Records from a collection:
--- START ---
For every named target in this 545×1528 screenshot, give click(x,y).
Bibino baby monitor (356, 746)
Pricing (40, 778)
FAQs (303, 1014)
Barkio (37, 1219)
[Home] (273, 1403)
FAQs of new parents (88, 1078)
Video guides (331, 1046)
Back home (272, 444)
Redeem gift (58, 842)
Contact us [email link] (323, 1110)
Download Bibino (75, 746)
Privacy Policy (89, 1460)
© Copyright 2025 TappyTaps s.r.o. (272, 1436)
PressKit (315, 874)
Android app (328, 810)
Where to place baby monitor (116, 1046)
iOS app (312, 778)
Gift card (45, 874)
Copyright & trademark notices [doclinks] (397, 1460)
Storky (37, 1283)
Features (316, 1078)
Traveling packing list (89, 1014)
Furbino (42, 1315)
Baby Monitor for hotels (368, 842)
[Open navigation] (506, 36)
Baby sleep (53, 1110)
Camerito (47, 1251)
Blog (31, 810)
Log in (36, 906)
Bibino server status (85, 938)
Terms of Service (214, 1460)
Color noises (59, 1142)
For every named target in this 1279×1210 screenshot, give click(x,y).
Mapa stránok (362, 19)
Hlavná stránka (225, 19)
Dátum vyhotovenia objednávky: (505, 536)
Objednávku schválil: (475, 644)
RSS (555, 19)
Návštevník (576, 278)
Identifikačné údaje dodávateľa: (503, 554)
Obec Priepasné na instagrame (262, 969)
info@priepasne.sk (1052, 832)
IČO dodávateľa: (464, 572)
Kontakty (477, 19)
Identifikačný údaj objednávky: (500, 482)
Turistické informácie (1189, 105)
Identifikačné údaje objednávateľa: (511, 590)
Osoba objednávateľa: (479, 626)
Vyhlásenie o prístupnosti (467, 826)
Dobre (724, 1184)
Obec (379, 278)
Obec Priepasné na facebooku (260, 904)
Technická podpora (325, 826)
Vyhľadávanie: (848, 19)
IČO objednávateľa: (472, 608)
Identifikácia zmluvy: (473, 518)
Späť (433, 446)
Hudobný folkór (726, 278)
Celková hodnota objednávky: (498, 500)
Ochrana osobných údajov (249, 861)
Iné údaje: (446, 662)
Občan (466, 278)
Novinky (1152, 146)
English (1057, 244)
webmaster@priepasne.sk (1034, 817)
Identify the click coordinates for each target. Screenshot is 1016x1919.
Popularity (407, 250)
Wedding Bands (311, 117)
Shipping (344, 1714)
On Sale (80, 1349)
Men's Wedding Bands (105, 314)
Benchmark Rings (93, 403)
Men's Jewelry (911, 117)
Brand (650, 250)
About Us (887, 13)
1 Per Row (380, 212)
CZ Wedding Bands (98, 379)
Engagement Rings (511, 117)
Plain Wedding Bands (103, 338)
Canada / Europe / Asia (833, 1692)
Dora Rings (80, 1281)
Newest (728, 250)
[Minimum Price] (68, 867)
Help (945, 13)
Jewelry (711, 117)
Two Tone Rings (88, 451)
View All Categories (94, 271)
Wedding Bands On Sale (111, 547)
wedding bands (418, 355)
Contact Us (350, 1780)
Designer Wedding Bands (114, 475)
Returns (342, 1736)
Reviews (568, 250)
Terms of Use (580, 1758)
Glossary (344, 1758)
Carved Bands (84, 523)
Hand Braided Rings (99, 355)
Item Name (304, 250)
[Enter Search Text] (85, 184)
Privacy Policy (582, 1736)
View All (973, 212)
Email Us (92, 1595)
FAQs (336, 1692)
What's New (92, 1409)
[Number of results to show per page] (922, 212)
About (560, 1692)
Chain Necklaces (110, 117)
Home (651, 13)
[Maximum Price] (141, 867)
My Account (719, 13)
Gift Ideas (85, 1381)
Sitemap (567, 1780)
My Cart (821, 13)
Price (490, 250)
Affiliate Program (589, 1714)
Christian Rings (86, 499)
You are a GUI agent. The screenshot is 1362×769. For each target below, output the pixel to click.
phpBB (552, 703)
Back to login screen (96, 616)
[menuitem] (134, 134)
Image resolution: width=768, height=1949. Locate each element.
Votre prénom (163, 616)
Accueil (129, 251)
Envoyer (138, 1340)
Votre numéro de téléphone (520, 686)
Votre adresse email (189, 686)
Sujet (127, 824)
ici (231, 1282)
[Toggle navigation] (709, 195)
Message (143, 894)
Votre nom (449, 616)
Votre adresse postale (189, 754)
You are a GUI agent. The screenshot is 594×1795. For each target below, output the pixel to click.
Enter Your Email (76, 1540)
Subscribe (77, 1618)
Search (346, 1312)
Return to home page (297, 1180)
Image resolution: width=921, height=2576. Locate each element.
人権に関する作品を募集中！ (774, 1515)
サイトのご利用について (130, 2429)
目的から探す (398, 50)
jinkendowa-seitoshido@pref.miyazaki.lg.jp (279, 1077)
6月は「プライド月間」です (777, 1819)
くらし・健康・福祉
--- END ---
Exercise task: Rewrite the material above, changing every "Bibino" to "Barkio" and leaving everything else as it is.

Task result:
For every named target in this 545×1528 screenshot, give click(x,y).
Barkio baby monitor (356, 746)
Pricing (40, 778)
FAQs (303, 1014)
Barkio (37, 1219)
[Home] (273, 1403)
FAQs of new parents (88, 1078)
Video guides (331, 1046)
Back home (272, 444)
Redeem gift (58, 842)
Contact us [email link] (323, 1110)
Download Barkio (75, 746)
Privacy Policy (89, 1460)
© Copyright 2025 TappyTaps s.r.o. (272, 1436)
PressKit (315, 874)
Android app (328, 810)
Where to place baby monitor (116, 1046)
iOS app (312, 778)
Gift card (45, 874)
Copyright & trademark notices [doclinks] (397, 1460)
Storky (37, 1283)
Features (316, 1078)
Traveling packing list (89, 1014)
Furbino (42, 1315)
Baby Monitor for hotels (368, 842)
[Open navigation] (506, 36)
Baby sleep (53, 1110)
Camerito (47, 1251)
Blog (31, 810)
Log in (36, 906)
Barkio server status (85, 938)
Terms of Service (214, 1460)
Color noises (59, 1142)
For every named target in this 1279×1210 screenshot, give click(x,y).
Mapa stránok (362, 19)
Hlavná stránka (225, 19)
Dátum vyhotovenia objednávky: (505, 536)
Objednávku schválil: (475, 644)
RSS (555, 19)
Návštevník (576, 278)
Identifikačné údaje dodávateľa: (503, 554)
Obec Priepasné na instagrame (262, 969)
info@priepasne.sk (1052, 832)
IČO dodávateľa: (464, 572)
Kontakty (477, 19)
Identifikačný údaj objednávky: (500, 482)
Turistické informácie (1189, 105)
Identifikačné údaje objednávateľa: (511, 590)
Osoba objednávateľa: (479, 626)
Vyhlásenie o prístupnosti (467, 826)
Dobre (724, 1184)
Obec (379, 278)
Obec Priepasné na facebooku (260, 904)
Technická podpora (325, 826)
Vyhľadávanie: (848, 19)
IČO objednávateľa: (472, 608)
Identifikácia zmluvy: (473, 518)
Späť (433, 446)
Hudobný folkór (726, 278)
Celková hodnota objednávky: (498, 500)
Ochrana osobných údajov (249, 861)
Iné údaje: (446, 662)
Občan (466, 278)
Novinky (1152, 146)
English (1057, 244)
webmaster@priepasne.sk (1034, 817)
Identify the click coordinates for each target. Screenshot is 1016x1919.
Popularity (407, 250)
Wedding Bands (311, 117)
Shipping (344, 1714)
On Sale (80, 1349)
Men's Wedding Bands (105, 314)
Benchmark Rings (93, 403)
Men's Jewelry (911, 117)
Brand (650, 250)
About Us (887, 13)
1 Per Row (380, 212)
CZ Wedding Bands (98, 379)
Engagement Rings (511, 117)
Plain Wedding Bands (103, 338)
Canada / Europe / Asia (833, 1692)
Dora Rings (80, 1281)
Newest (728, 250)
[Minimum Price] (68, 867)
Help (945, 13)
Jewelry (711, 117)
Two Tone Rings (88, 451)
View All Categories (94, 271)
Wedding Bands On Sale (111, 547)
wedding bands (418, 355)
Contact Us (350, 1780)
Designer Wedding Bands (114, 475)
Returns (342, 1736)
Reviews (568, 250)
Terms of Use (580, 1758)
Glossary (344, 1758)
Carved Bands (84, 523)
Hand Braided Rings (99, 355)
Item Name (304, 250)
[Enter Search Text] (85, 184)
Privacy Policy (582, 1736)
View All (973, 212)
Email Us (92, 1595)
FAQs (336, 1692)
What's New (92, 1409)
[Number of results to show per page] (922, 212)
About (560, 1692)
Chain Necklaces (110, 117)
Home (651, 13)
[Maximum Price] (141, 867)
My Account (719, 13)
Gift Ideas (85, 1381)
Sitemap (567, 1780)
My Cart (821, 13)
Price (490, 250)
Affiliate Program (589, 1714)
Christian Rings (86, 499)
You are a GUI agent. The screenshot is 1362×769. For each target below, output the pixel to click.
phpBB (552, 703)
Back to login screen (96, 616)
[menuitem] (134, 134)
Image resolution: width=768, height=1949. Locate each element.
Votre prénom (163, 616)
Accueil (129, 251)
Envoyer (138, 1340)
Votre numéro de téléphone (520, 686)
Votre adresse email (189, 686)
Sujet (127, 824)
ici (231, 1282)
[Toggle navigation] (709, 195)
Message (143, 894)
Votre nom (449, 616)
Votre adresse postale (189, 754)
You are a GUI agent. The screenshot is 594×1795. For each target below, output the pixel to click.
Enter Your Email (76, 1540)
Subscribe (77, 1618)
Search (346, 1312)
Return to home page (297, 1180)
Image resolution: width=921, height=2576. Locate each element.
人権に関する作品を募集中！ (774, 1515)
サイトのご利用について (130, 2429)
目的から探す (398, 50)
jinkendowa-seitoshido@pref.miyazaki.lg.jp (279, 1077)
6月は「プライド月間」です (777, 1819)
くらし・健康・福祉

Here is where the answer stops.